Deer often travel in herds so where there is one there are often more. In rural area you can go miles without seeing one, and then see 10 in a few hundred feet. There are deer in those miles you didn't see them as well, but they happened to not be near the road then.

As much as I hate Elon, self-driving cars are the future and will be way safer than some idiot behind the wheel

Yeah, but Elon's self-driving cars aren't self-driving, nor are they necessarily as safe a good driver.

There are people out there who shouldn't be able to drive, and in sane countries many of them don't manage to get their licenses. But in the US for an example, apparently you can't get anywhere without a car, so until the public transit situation is solved, drivers licenses need to be given out like candy :/ Exception being some cities with awesome public transit. The only one I've been to is NYC, where most people don't really need to drive. I'd say the transit there is better than in my country.

And the worst part is that even once real SDCs exist and can be bought, not everyone can afford them. Or maybe they'll be more like Uber or Bolt in that you hail one from an app and it picks you up - but then people in rural areas are still fucked without being able to drive themselves.

"As much as I hate elon..."

"I hate elon as much as the next guy, but...."

"Look, I'm no elon fan, but..."

I'm sure you all know, but to be clear, the above are the beginnings of sentences from people who don't hate elon. They are sentences from people who like elon, but think you will hate them, or not consider their opinions, if they say out loud that they do, in fact, like elon.
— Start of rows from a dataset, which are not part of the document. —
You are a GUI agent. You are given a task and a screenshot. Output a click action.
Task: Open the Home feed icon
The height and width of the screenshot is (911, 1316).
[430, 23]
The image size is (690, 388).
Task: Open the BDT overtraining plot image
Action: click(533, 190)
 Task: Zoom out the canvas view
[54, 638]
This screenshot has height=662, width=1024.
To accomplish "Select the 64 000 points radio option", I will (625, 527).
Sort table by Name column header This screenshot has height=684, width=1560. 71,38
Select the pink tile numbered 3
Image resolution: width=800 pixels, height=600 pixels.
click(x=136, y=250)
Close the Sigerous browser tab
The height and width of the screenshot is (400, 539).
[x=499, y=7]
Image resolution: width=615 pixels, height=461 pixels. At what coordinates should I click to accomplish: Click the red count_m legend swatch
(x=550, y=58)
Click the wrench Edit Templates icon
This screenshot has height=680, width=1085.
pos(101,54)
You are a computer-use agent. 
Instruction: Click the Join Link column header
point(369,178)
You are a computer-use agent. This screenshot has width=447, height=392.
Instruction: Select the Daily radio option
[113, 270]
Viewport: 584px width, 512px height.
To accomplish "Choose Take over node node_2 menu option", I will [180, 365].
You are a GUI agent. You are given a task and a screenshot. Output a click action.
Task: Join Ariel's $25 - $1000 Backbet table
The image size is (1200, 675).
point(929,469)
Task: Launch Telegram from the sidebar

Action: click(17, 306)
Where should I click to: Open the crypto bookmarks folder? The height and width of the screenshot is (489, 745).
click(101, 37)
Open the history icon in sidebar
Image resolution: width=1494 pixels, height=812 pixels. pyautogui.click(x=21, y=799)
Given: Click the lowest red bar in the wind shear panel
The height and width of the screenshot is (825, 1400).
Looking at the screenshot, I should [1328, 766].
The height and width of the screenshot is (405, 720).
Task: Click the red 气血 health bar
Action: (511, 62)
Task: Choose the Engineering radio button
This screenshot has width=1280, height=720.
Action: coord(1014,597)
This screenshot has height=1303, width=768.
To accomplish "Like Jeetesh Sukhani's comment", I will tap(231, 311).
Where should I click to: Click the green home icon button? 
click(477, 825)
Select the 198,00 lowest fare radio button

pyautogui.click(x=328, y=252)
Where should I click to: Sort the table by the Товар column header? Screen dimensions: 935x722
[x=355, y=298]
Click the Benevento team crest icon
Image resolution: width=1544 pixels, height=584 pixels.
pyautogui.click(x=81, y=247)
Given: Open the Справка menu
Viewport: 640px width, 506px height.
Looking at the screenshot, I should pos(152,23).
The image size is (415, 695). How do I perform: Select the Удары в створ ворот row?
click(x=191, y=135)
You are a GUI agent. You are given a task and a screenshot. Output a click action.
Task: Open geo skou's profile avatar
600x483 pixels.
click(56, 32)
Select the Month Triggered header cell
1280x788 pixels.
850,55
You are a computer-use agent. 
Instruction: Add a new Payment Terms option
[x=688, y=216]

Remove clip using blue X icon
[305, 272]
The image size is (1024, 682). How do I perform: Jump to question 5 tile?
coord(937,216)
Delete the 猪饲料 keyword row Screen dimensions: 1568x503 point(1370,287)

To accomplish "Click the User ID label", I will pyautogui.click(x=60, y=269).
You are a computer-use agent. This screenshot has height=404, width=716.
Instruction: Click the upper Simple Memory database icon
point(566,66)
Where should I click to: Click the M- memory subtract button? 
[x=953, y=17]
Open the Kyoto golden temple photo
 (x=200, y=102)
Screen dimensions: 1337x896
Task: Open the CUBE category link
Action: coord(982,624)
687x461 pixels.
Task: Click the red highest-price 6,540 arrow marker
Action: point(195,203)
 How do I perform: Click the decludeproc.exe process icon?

On a separate but related note, this is elon speaking at a hate-filled rally featuring a series of bigoted speakers, including himself. The rally very intentionally cosplayed an American Nazi rally that famously occurred at Madison Square garden in the 1930s. To emphasize how on the nose this all was, elon wore a specially made hat - a hat that very deliberately used an especially prominent font from the Nazi era. They are literally SCREAMING it in your face and tattooing it on their foreheads

elon has done nothing good or admirable with his life and elon will will not do anything good or admirable with his life. You can't compartmentalize your opinion on this, he sucks, on the whole.

I hate Elon. There is no grey area in that statement.

Whats the number of children we’re going to allow Elon to murder every year?

What's the number of adults?

I know a lot of people here are/will be mad at Musk simply for personal political disagreement, but even just putting that aside, I've never liked the idea of self-driving cars. There's just too much that can go wrong too easily, and in a 1-ton piece of metal and glass moving at speeds up to near 100 mph, you need to be able to have the control enough to respond within a few seconds if the unexpected happens, like a deer jumping in the middle of the road. Computers don't, and may never, have the benefit of contextual awareness to make the right decision as often as a human would in those situations. I'm not going to cheer for the downfall of Musk or Tesla as a whole, but they do severely need to reconsider this idea or else there will be a lot of people hurt and/or killed and a lot of liability on them when it happens. That's a lot of risk to take on for a smaller auto maker like them, just thinking in business terms.

I mean we do let humans drive cars and some of them are as dumb as bricks and some are malicious little freaks.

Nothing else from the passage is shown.